- To jest trudny konflikt i niszczący, dzielący naród w dużym stopniu. To widać - przekonywał w RMF FM Morawiecki. Dodał, że emocje w tej sprawie są "podkręcane przez siły polityczne".
Czytaj więcej:
Morawiecki nie zgodził się z tezą forsowaną przez PiS, że w demonstracjach KOD-u biorą udział wyłącznie ludzie, którzy byli beneficjentami rządów PO-PSL. Zaznaczył jednak, że "jest prawdą, że tam jest pewna taka potencja, która miała poparcie - rządowe czy ogólnie biorąc partyjne pewnego establishmentu".
Morawiecki ostrzegł jednocześnie, że takie podgrzewanie emocji jest niebezpieczne. - Tak się zaczynało w Syrii.

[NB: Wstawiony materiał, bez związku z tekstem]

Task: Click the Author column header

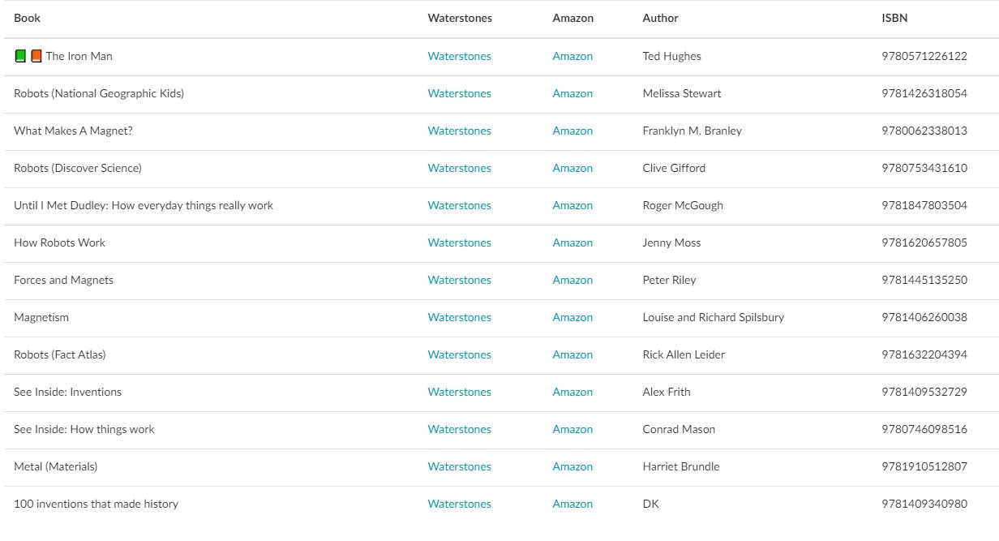Action: click(660, 18)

Wyszli inwalidzi na ulice i teraz mamy samych inwalidów w Syrii - mówił odnosząc się do demonstracji ulicznych organizowanych przez KOD. Zaznaczył, że w przypadku takich demonstracji wystarczy "jakaś prowokacja".
Morawiecki przyznał, że w sporze o TK bliżej mu jest do PiS, bo "gra toczy się o większą stawkę po tamtej stronie, bo tam się gra o zmianę Polski, o reformę Polski", podczas gdy druga strona gra "o zachowanie status quo".
Morawiecki wykluczył jednak sugestię, że ruch Kukiz'15 powinien formalnie przystąpić do koalicji rządzącej. - Ten obóz rządowy, razem z moim synem (wicepremierem Mateuszem Morawieckim - red.), trochę ma za mało szaleństwa. Tak bym powiedział - wyjaśnił.